**課題の指示**
原文抜粋によると、日本画家の河内舟人はだれに師事しましたか。

七夕短冊考(その4)2022年07月14日 05時24分15秒

ここに1枚の絵があります。


以前、ヤフオクで売りに出されていた掛軸で、今は既にどなかたの手元にある一幅です。七夕にちなむ品を探していて見つけたもので、その絵を大層印象深く思ったので、こうして今は他人様のものでありながら、画像のみ保存していました。出品者及び落札者の方にお詫びしつつ、ここに画像をお借りします。

この絵の生みの親は、河内舟人(かわうちしゅうじん)という明治に生まれ、昭和に亡くなった日本画家です。これまた安易にネット情報【LINK】を転載しておくと、

 河内舟人 Kawauchi Shujin (1899 - 1966)
 日本画家。明治32年生。安田靭彦、荒井寛方に師事。
 院展・日本美術院院友、日展入選。
 小杉放庵ら栃木県出身の画家たちの団体「華厳社」を中心に活躍。
 晩年は良寛に私淑し、児童画を得意とした。

という経歴の人です。

**抽出データ**
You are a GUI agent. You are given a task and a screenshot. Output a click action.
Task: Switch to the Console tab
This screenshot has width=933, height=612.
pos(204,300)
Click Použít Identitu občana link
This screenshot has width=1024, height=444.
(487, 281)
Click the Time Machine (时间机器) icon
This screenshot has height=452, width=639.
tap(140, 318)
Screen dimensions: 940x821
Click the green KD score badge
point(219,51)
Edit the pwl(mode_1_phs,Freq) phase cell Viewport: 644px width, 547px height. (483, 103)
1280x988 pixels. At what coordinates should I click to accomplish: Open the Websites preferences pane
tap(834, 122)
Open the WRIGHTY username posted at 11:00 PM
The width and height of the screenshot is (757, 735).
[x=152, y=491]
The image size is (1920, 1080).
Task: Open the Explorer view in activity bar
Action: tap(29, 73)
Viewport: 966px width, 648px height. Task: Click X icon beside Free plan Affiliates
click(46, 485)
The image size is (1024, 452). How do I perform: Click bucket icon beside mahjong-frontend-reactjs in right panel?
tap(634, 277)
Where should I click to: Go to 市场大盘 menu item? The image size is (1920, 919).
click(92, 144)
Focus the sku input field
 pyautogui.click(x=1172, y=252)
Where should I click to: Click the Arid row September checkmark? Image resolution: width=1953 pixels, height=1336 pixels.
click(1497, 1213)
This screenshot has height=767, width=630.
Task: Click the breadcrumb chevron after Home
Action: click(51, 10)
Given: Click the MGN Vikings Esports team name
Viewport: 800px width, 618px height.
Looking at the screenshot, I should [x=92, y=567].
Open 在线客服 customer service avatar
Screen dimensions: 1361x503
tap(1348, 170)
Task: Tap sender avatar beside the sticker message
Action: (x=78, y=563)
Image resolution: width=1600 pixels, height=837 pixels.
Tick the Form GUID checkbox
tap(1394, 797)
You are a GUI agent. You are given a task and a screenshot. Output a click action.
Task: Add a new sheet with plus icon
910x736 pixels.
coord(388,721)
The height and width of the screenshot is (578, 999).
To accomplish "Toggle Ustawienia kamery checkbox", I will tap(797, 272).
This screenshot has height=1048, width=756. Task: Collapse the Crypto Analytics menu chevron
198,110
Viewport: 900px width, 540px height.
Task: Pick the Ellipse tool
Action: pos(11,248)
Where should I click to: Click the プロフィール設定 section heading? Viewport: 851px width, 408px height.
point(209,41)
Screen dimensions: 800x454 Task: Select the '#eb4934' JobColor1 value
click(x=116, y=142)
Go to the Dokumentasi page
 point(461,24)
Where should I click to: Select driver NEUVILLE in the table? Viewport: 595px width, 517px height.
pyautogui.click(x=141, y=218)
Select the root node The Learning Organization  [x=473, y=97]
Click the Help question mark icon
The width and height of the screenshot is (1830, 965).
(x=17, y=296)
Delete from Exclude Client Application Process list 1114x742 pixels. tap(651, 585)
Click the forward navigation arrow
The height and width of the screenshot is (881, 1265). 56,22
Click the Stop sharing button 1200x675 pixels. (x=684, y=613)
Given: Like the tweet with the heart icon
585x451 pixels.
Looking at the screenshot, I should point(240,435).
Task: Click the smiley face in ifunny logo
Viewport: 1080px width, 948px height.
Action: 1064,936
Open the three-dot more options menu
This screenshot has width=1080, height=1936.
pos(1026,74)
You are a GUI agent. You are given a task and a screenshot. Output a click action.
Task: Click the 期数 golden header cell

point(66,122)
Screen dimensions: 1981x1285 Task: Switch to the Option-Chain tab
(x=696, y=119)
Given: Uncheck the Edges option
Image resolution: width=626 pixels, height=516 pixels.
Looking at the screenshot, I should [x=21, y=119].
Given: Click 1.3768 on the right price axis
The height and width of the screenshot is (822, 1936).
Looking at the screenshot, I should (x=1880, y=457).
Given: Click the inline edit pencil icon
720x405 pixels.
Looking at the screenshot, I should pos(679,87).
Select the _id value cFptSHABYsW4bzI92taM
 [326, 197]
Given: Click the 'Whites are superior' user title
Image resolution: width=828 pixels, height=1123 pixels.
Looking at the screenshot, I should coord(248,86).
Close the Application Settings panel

**解答**
安田靭彦と荒井寛方です。